» **INSTRUCTION 1**
Update the records below by replacing "navigation pane" with "sidebar" and leaving everything else unchanged.

» **EXTRACT PROVIDED**
————

Interesting as these and other characters are, it is Anthony who emerges as the emotional center of the novel. Caught somewhere between the mythically looming adults and his mostly pragmatic sister and friends, Anthony’s journey forces him to make sense of and peace with his longing and pain. An important, very earthbound, guide in his journey is his teenage neighbor, Juliette Dimiglio. In Anthony’s legend-starved mind, he imagines Juliette a princess, her mother a dancer and her father a fearsome Mafioso. The reality is much more prosaic, and sadder--Vince Dimiglio is an unlucky gambler in over his head with loan sharks and an abusive husband to boot. When Mrs. Dimiglio makes her exit in grisly fashion in the family’s garage some months after his mother’s departure, Anthony senses a shared loss with Juliette and begins, in his hesitant, circumspect way, to pursue her, despite her violent boyfriend and Juliette’s own rejections. The connection Anthony and Juliette eventually make, and the lessons she teaches him, are about more than teenage coupling in Anthony’s bedroom. They are a way for both of them to make a transition from loss to an emotional and, in some cases, physical healing.

Of Anthony’s legend-seeking behavior, the author writes: “He didn’t understand why he did this, because New Jersey was not legend. It was the armpit of America, according to most people.” That image is most convincingly dispelled by Reiken, who has woven a magical story as entrancing as “Le Morte d’Arthur,” the Sir Thomas Malory tale that becomes a touchstone for Anthony’s emotional quest. As evocative of suburban life as the best work of Philip Roth or John Updike, “The Lost Legends of New Jersey” is accessible to adults and mature adolescents everywhere and is, for this reader, one of the finest novels published so far this year.

————

» **DATASET ROWS**
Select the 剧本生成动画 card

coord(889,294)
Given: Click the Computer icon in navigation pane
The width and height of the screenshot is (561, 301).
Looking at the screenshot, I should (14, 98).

————

» **INSTRUCTION 2**
In the book review above, what does Anthony imagine Juliette's father to be?

» **WRITTEN RESPONSE 1**
Select the 剧本生成动画 card

coord(889,294)
Given: Click the Computer icon in sidebar
The width and height of the screenshot is (561, 301).
Looking at the screenshot, I should (14, 98).

» **WRITTEN RESPONSE 2**
A fearsome Mafioso.